• Exercise
Across all the entries below, how many lines contain the string "computer"? The number by itself is the answer.

-------------------------

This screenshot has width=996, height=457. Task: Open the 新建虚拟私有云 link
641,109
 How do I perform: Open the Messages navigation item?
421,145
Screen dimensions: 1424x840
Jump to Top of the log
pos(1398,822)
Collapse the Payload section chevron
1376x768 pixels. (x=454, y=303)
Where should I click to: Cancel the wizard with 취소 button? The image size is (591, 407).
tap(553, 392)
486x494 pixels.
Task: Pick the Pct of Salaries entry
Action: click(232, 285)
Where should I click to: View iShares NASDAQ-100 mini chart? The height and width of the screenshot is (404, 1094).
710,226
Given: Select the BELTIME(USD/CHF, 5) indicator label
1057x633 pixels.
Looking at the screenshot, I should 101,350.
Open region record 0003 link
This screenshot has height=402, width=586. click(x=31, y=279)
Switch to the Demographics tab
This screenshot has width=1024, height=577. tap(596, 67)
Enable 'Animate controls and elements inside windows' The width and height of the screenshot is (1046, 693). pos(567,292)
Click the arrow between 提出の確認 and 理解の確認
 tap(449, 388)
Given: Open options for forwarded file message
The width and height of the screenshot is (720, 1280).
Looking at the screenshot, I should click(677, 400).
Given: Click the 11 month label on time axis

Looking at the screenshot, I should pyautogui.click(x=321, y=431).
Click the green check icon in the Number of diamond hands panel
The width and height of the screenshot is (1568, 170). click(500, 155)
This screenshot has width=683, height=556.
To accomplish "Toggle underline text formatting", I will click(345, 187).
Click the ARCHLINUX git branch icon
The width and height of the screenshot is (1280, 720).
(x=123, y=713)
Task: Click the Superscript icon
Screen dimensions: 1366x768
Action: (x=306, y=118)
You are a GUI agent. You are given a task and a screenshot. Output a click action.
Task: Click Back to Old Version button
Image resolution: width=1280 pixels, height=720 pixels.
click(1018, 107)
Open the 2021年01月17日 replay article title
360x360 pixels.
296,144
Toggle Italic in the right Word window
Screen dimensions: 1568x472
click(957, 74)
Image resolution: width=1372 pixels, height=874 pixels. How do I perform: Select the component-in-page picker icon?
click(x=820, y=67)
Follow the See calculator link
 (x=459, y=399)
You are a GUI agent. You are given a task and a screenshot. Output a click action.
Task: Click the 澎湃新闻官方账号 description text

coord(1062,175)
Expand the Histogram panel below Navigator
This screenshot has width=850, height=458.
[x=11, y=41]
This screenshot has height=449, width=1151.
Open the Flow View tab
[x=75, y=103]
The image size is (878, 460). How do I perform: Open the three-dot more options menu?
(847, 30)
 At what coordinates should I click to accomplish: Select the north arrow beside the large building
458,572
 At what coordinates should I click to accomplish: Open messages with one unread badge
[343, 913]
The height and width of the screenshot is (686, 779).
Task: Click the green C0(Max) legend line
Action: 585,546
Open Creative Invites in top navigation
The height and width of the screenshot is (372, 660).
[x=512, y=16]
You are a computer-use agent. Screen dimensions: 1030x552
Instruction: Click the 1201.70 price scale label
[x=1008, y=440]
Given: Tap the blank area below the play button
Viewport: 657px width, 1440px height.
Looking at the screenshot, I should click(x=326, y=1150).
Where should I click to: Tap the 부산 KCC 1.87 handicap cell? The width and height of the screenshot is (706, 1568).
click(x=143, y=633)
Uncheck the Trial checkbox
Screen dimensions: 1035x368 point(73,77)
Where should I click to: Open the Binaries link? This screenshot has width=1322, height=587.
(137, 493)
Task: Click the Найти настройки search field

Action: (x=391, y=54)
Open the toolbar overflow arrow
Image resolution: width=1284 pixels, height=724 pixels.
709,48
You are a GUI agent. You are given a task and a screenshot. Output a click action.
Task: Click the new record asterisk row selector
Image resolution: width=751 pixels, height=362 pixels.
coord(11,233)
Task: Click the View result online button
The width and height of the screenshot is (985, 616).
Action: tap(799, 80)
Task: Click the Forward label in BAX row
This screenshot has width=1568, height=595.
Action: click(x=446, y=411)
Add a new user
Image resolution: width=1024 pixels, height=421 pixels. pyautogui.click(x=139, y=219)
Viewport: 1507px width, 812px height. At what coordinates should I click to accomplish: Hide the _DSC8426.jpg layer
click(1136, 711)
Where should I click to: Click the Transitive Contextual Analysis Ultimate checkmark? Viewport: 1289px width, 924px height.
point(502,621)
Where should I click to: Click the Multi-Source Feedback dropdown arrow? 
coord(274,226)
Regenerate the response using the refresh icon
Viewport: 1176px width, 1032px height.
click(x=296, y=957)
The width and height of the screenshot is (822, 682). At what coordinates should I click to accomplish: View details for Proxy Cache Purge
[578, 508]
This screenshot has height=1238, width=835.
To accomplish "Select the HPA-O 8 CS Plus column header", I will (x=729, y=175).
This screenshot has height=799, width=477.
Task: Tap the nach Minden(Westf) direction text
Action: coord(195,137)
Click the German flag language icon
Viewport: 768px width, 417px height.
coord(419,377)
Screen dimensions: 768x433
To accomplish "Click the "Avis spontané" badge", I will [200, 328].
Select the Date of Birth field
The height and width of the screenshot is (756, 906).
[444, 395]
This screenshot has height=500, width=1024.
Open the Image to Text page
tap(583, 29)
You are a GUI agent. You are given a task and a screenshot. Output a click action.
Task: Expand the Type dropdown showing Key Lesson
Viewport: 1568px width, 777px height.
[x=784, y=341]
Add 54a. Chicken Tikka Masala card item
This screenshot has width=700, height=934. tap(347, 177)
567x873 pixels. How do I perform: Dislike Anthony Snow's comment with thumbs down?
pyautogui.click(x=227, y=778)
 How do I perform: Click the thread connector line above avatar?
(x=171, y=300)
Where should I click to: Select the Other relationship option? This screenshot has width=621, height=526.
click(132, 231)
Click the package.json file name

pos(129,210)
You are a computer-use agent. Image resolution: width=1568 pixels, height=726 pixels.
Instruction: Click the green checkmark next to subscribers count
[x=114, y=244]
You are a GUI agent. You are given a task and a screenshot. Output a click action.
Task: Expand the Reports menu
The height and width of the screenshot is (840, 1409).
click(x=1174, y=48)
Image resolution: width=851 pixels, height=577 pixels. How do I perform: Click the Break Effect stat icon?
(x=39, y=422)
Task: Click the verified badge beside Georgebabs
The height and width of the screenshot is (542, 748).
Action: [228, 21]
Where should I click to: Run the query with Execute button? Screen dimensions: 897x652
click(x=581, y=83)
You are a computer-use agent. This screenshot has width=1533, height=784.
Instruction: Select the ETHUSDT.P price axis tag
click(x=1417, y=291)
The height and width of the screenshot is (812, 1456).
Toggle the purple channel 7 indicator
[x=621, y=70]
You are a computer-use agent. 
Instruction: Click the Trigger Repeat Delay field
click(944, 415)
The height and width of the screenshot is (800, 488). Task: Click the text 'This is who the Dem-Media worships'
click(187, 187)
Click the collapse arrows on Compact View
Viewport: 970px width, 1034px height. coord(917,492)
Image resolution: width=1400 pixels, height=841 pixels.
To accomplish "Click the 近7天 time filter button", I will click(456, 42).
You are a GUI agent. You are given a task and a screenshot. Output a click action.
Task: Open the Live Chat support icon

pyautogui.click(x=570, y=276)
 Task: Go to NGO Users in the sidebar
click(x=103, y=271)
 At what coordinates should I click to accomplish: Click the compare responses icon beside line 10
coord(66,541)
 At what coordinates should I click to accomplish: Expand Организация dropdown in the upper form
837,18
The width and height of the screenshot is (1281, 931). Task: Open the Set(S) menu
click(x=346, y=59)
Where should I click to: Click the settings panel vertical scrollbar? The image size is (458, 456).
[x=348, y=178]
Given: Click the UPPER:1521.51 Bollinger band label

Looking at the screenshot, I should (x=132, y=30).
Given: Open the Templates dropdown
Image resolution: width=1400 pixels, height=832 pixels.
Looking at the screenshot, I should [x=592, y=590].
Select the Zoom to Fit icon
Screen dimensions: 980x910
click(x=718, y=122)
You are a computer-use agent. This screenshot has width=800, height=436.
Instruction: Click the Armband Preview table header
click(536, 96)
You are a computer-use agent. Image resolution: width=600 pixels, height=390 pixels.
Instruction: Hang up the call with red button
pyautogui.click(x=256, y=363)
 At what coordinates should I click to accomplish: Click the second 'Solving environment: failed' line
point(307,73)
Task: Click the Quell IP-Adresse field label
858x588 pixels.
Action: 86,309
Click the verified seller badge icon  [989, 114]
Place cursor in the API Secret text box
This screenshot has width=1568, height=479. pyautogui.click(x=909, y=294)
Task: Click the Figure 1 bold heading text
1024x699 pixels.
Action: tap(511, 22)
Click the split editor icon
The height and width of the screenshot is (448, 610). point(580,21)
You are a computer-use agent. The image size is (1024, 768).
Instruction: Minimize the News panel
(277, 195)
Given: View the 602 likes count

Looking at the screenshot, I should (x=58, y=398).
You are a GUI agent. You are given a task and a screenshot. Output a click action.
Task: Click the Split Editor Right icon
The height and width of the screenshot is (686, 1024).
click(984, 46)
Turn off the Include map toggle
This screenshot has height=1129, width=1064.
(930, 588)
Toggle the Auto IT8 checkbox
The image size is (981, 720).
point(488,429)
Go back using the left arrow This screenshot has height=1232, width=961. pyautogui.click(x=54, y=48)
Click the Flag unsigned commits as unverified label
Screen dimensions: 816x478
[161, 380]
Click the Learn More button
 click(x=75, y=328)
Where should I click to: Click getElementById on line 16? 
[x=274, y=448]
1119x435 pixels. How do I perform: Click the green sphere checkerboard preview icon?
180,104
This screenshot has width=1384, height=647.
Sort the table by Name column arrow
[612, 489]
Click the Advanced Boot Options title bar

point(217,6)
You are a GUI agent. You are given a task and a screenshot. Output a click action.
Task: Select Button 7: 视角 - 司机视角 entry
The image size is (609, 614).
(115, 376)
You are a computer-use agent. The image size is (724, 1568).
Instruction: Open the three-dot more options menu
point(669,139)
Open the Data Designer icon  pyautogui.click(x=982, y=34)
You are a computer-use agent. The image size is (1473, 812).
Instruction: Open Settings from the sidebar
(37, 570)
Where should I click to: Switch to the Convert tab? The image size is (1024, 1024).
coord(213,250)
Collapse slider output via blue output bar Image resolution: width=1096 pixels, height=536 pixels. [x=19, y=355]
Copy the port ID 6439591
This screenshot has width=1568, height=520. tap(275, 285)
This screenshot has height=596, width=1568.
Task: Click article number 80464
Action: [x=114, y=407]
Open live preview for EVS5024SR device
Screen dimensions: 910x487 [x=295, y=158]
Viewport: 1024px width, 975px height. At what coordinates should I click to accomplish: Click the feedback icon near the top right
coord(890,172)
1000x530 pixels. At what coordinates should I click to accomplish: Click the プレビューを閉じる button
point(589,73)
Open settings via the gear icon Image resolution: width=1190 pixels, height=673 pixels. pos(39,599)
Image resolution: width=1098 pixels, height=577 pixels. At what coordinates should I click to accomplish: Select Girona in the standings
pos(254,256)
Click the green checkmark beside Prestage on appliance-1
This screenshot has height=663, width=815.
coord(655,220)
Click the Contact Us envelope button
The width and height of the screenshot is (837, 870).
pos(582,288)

-------------------------

• Answer for the task
9